En tales condiciones, el Estado mexicano ha sido incapaz de cumplir con sus funciones más elementales: resguardar la seguridad pública, hacer justicia, hacer valer la soberanía de la nación. Desde esta perspectiva, no debe parecernos extraño que el miedo no sólo gobierne los espacios más o menos reducidos de la vida cotidiana, sino que gobierne como una zozobra que penetra en las multitudes, en los grupos, en el ambiente, una especie de ideología, como ha expresado Severo Iglesias. Y no es sólo que el ciudadano se encuentra de pronto desprotegido, como huérfano, o como el vasallo que ha perdido a su amo y tiene temor de hacer uso de su propia libertad, sino que ahora se encuentra amenazado porque el amo sigue ahí padeciendo el miedo que se siente cuando la conciencia no está tranquila y la cola es tan larga que la pueden pisar una y mil veces. El miedo del padre es la violencia contra el hijo.
Los grupos de poder fáctico, el gran empresariado y la clase política, también viven en el temor, pues gran parte de su posición, salvo algunas excepciones, se la deben a corruptelas e injusticias. Y no vale aquí como justificación que ese temor se deba a la madurez de la democracia y el sistema de justicia mexicanos. No se debe a esto que algunos políticos corruptos estén siendo perseguidos o se encuentren en la cárcel, o a que haya habido transición en el gobierno, sino a la evolución de las tecnologías, los medios de comunicación y el entorno globalizado internacional, como lo podemos apreciar por los numerosos escándalos de corrupción y la alternancia en muchos otros países. El hecho es que, amenazados como están, estos poderes fácticos no dudan en volver su fuerza con todos los medios disponibles contra aquellos que perciben como amenaza, aquellos pocos que salen del confortable silencio, de la humillante autocensura, de la vergonzosa mirada baja o de la fingida tolerancia.

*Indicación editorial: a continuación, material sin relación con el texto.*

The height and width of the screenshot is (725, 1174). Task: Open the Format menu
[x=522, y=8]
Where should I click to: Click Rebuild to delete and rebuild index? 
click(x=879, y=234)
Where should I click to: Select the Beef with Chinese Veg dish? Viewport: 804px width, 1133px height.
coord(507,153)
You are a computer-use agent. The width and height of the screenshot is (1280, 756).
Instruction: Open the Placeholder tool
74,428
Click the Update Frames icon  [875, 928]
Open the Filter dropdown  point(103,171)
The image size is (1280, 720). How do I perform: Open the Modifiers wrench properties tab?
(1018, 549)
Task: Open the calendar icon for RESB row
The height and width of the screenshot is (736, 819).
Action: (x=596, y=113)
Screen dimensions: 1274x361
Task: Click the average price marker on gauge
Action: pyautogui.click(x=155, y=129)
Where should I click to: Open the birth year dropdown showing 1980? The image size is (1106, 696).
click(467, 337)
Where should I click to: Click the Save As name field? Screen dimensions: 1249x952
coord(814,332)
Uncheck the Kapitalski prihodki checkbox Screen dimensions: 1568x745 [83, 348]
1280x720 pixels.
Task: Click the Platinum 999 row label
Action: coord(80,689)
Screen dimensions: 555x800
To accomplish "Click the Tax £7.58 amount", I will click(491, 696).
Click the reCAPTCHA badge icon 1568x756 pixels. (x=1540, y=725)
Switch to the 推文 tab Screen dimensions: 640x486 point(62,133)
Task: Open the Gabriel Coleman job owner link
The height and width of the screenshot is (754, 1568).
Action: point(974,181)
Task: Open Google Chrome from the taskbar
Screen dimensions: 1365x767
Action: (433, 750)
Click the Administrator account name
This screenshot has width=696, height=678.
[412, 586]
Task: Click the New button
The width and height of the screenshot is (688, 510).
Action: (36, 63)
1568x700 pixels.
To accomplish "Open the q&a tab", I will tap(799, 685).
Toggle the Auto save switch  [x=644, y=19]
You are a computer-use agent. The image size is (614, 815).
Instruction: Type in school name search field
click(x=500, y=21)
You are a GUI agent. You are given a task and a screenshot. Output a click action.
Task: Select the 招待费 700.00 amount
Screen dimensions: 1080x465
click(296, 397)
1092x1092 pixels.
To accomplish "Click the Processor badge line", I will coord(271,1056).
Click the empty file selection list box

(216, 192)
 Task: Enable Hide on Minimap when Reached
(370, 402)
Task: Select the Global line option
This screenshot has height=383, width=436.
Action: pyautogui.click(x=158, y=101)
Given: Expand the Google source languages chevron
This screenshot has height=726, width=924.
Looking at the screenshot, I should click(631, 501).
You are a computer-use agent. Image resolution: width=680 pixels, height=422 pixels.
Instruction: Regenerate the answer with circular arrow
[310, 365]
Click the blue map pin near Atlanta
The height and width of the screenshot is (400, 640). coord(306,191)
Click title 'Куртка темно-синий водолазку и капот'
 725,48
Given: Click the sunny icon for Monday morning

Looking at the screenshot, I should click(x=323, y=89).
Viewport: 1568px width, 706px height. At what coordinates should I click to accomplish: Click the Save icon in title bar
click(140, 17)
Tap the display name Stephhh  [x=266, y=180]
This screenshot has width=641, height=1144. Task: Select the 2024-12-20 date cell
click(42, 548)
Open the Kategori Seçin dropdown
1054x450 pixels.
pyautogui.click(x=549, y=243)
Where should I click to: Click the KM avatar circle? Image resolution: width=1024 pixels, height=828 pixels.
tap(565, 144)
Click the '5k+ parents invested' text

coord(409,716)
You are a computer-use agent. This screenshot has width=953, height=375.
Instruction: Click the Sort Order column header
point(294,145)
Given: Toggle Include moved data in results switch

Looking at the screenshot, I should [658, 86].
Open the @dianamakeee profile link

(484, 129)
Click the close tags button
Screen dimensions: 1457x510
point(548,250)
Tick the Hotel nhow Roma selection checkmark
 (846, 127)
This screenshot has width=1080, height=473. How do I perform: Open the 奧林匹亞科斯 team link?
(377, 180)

Entre los pocos que han conservado el valor y se han rebelado contra el miedo, los periodistas críticos son figuras destacadas, porque, como dice Tocqueville, son “la única garantía que queda de la libertad y de la seguridad de los ciudadanos”. Pero por esta misma razón y porque son quienes sacan a la luz pública las injusticias y los crímenes que ocurren en México, son ellos quienes se convierten en amenaza directa contra los intereses de los gobernantes y de los criminales. El miedo de unos y otros es la violencia que se cierne sobre los medios libres; esta violencia podría ser una de las últimas vueltas al cerrojo de la jaula de hierro que aprisiona al pueblo mexicano, pero una jaula de hierro no hecha de riqueza, como decía Weber, sino de temor.
18 de mayo de 2017.
A la memoria de los periodistas perseguidos y asesinados por motivo de su labor periodística en los sexenios de Felipe Calderón y Enrique Peña Nieto.